>>>>

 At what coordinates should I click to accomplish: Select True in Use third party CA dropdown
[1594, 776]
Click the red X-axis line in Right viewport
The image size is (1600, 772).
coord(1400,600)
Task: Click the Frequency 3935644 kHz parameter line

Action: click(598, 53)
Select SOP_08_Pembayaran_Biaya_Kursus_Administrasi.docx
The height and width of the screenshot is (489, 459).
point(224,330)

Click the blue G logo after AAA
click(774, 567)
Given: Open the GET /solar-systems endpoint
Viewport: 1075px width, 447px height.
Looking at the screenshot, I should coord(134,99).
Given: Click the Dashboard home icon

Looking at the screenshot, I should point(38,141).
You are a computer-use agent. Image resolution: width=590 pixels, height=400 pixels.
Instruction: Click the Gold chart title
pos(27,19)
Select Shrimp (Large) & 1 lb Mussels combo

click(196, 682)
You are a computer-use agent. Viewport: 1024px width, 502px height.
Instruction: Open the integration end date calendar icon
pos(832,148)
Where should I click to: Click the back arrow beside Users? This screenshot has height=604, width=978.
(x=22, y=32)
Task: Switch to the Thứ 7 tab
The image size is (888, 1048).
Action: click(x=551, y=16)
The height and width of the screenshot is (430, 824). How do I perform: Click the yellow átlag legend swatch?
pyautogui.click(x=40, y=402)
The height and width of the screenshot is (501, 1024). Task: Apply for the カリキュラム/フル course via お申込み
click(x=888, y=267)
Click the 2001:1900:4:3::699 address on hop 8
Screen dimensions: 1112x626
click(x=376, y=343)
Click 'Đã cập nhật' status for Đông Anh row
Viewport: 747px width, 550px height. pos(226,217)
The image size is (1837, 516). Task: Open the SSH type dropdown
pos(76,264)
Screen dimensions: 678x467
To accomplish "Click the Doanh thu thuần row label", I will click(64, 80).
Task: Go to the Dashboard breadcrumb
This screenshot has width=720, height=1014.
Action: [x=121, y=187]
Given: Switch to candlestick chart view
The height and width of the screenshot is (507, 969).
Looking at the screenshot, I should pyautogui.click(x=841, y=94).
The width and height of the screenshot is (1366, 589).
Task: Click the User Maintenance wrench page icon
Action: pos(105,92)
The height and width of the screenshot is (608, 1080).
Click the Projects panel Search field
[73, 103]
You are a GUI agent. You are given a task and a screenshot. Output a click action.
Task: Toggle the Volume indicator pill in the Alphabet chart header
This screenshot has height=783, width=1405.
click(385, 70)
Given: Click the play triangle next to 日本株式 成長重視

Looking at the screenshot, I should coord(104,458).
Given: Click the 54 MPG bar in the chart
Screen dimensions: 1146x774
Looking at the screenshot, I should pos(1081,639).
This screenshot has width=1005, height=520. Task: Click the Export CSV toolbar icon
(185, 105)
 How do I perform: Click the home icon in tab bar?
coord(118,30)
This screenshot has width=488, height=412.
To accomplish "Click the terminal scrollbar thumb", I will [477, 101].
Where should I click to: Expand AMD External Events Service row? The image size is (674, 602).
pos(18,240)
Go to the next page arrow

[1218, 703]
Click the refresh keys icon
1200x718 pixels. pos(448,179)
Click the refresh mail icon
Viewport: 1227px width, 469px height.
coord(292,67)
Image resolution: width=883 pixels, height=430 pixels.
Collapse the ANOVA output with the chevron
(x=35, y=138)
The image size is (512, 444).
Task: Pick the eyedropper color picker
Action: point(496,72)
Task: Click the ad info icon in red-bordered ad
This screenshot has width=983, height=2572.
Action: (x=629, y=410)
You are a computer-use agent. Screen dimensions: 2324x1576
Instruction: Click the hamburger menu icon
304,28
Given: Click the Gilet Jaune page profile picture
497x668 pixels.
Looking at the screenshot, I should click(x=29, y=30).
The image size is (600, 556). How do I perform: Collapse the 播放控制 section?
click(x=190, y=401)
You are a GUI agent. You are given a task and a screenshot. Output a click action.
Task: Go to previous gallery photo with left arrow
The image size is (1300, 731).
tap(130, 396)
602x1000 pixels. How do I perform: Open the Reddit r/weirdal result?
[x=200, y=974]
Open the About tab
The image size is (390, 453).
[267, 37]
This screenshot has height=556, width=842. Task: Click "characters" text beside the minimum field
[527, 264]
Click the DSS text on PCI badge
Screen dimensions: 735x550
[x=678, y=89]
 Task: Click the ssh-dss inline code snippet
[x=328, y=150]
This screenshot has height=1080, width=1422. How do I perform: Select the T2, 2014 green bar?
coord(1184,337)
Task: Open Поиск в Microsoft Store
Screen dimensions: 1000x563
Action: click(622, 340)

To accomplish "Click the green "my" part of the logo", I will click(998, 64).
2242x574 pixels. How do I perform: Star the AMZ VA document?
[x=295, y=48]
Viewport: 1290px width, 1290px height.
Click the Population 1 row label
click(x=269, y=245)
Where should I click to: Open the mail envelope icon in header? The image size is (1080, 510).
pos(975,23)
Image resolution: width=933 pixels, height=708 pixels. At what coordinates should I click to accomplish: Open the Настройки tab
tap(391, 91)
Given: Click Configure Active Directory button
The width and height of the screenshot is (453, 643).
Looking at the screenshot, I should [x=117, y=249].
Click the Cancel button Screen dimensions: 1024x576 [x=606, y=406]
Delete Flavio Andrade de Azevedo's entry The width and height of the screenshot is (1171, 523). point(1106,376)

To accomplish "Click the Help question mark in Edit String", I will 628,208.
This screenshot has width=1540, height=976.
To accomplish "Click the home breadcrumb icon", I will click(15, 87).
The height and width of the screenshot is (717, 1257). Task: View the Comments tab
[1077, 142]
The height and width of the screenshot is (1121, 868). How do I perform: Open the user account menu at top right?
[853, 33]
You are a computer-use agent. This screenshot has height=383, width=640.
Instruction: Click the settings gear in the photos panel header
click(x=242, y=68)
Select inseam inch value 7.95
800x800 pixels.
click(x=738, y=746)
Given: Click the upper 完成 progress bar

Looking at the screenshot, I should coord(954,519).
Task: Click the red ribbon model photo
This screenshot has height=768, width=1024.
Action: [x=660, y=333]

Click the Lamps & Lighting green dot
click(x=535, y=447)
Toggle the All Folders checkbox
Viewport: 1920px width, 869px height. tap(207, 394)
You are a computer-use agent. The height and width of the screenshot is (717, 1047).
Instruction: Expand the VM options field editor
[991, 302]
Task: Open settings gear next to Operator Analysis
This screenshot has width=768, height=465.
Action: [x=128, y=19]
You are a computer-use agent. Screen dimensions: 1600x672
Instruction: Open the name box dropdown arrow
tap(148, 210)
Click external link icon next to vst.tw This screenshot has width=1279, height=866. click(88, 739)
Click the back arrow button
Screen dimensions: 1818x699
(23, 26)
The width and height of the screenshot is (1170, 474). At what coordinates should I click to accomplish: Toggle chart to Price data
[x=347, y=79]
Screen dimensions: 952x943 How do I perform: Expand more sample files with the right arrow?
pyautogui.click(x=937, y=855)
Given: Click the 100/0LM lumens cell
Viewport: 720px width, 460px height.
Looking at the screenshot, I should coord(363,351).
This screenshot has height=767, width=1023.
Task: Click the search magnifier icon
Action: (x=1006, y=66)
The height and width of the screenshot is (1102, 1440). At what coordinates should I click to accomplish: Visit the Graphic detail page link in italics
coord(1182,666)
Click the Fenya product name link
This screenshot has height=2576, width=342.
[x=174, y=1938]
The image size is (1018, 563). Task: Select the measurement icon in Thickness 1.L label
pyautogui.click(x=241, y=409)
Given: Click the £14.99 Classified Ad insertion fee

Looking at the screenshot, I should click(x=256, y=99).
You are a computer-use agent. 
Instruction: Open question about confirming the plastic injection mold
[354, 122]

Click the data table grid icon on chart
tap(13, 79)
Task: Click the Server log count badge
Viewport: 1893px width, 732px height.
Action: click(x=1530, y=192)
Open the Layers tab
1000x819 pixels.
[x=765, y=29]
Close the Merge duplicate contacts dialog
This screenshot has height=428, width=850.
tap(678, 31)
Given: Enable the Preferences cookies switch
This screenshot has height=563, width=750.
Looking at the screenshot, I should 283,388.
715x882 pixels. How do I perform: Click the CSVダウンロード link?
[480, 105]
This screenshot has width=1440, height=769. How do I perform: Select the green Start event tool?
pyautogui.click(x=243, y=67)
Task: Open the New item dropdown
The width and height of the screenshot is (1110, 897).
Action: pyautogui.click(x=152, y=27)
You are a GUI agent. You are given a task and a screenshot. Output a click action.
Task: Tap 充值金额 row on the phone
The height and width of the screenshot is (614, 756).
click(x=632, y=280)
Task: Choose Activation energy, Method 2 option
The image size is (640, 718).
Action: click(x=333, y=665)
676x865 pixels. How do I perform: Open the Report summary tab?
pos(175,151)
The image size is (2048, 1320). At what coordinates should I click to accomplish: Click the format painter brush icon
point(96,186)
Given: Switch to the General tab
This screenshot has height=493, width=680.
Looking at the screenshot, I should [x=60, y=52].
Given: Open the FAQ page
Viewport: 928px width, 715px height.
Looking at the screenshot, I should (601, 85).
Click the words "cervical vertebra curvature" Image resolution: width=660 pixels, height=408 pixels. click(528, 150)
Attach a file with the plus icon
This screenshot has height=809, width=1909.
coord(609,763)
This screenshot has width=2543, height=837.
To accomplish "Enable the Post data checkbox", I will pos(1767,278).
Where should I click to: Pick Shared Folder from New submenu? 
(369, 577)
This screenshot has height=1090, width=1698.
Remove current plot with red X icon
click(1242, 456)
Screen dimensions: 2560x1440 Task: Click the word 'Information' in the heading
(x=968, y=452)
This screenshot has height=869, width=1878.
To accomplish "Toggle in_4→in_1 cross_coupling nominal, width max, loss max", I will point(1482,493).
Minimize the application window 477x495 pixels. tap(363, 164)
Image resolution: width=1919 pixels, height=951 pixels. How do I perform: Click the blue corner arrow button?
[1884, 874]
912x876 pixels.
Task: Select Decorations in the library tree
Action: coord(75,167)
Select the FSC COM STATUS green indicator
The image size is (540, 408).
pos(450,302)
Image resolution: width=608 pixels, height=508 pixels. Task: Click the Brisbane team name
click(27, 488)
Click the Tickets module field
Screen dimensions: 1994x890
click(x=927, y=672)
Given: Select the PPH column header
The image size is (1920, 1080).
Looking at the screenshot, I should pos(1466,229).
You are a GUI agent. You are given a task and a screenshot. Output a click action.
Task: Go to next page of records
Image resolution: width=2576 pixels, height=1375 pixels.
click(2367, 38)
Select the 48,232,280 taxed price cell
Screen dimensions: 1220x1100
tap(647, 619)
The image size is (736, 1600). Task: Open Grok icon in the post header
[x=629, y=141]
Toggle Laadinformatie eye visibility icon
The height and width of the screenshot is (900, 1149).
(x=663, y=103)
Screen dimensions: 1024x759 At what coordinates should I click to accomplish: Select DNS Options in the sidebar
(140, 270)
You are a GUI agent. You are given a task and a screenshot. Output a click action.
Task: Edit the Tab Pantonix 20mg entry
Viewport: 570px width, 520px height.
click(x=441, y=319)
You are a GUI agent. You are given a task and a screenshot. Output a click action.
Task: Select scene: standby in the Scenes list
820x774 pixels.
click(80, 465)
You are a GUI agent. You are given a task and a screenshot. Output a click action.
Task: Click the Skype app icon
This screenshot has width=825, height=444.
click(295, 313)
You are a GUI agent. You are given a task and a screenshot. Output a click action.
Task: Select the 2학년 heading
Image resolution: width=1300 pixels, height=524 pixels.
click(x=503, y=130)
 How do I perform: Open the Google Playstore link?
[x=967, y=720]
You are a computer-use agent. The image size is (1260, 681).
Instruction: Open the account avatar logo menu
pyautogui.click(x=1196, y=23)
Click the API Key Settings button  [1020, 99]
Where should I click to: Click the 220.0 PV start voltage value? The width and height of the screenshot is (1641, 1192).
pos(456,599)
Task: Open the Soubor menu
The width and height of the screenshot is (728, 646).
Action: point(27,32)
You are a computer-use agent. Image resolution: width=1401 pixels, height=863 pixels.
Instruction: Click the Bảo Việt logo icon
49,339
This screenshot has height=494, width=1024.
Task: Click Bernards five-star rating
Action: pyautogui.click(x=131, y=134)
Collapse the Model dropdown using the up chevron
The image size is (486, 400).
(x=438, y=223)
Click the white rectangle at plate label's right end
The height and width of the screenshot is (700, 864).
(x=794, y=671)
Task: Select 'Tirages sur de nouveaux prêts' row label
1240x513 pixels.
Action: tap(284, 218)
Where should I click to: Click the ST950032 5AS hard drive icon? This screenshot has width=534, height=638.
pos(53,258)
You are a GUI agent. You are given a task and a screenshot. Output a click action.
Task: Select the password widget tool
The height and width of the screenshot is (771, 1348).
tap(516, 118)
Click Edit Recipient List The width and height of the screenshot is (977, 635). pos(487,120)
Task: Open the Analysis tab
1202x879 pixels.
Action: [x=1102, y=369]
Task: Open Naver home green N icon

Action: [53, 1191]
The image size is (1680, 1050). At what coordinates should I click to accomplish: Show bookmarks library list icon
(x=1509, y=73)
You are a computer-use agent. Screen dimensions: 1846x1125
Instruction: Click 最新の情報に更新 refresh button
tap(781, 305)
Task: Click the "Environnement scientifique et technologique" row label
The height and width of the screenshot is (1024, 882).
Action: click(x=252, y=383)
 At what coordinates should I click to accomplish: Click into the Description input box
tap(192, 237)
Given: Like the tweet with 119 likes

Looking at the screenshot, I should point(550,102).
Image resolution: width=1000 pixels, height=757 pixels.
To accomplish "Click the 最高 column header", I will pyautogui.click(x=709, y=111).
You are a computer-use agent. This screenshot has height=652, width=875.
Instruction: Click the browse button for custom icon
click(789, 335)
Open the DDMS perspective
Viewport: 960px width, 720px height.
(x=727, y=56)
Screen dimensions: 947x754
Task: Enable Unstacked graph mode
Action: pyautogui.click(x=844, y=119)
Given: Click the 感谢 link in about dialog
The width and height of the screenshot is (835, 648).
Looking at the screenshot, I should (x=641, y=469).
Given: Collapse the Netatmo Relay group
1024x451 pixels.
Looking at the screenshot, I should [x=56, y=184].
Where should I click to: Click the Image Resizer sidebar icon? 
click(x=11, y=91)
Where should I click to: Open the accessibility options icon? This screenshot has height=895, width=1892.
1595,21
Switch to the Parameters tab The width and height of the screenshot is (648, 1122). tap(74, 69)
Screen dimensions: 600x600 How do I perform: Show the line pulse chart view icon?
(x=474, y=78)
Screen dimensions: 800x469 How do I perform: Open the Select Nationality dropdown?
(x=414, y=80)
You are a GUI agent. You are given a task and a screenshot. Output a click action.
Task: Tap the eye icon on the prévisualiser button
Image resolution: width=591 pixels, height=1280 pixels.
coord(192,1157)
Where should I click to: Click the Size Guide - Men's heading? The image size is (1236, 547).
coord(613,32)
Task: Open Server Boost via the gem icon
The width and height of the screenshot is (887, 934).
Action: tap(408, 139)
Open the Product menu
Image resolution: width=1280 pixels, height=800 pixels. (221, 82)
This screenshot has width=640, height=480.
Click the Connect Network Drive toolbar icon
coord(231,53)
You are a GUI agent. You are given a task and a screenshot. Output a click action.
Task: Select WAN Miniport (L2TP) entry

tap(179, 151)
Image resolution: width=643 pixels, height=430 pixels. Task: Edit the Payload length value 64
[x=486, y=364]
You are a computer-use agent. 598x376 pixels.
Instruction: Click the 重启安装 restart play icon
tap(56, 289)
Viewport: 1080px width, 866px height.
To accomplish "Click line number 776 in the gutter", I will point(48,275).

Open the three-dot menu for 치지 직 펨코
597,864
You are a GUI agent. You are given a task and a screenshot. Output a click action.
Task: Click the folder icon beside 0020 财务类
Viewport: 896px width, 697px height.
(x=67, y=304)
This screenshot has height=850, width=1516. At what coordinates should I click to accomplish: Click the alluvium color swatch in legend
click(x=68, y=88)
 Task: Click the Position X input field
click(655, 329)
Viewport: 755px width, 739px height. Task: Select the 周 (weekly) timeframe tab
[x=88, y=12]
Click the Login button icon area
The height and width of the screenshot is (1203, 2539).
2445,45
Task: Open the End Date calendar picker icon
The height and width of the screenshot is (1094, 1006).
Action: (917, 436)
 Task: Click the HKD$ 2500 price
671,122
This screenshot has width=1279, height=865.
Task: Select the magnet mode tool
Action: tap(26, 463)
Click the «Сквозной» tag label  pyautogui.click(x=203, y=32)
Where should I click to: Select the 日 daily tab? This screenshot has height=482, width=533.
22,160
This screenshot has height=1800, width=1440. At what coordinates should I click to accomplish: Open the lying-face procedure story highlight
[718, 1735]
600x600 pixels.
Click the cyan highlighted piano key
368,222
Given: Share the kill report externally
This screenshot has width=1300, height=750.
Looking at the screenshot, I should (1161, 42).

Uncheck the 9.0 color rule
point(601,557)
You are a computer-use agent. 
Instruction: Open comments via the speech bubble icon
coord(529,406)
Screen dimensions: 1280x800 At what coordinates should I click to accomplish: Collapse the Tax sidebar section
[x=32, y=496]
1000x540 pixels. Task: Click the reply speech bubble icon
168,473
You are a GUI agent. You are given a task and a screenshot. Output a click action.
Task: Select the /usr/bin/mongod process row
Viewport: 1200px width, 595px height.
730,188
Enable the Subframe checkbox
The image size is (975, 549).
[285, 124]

<<<<

In the data above, retype exactly and only the lines between the one holding "The height and width of the screenshot is (608, 1080)." and the one holding "Image resolution: width=883", inclusive.

The height and width of the screenshot is (608, 1080).
Click the Projects panel Search field
[73, 103]
You are a GUI agent. You are given a task and a screenshot. Output a click action.
Task: Toggle the Volume indicator pill in the Alphabet chart header
This screenshot has height=783, width=1405.
click(385, 70)
Given: Click the play triangle next to 日本株式 成長重視

Looking at the screenshot, I should coord(104,458).
Given: Click the 54 MPG bar in the chart
Screen dimensions: 1146x774
Looking at the screenshot, I should pos(1081,639).
This screenshot has width=1005, height=520. Task: Click the Export CSV toolbar icon
(185, 105)
 How do I perform: Click the home icon in tab bar?
coord(118,30)
This screenshot has width=488, height=412.
To accomplish "Click the terminal scrollbar thumb", I will [477, 101].
Where should I click to: Expand AMD External Events Service row? The image size is (674, 602).
pos(18,240)
Go to the next page arrow

[1218, 703]
Click the refresh keys icon
1200x718 pixels. pos(448,179)
Click the refresh mail icon
Viewport: 1227px width, 469px height.
coord(292,67)
Image resolution: width=883 pixels, height=430 pixels.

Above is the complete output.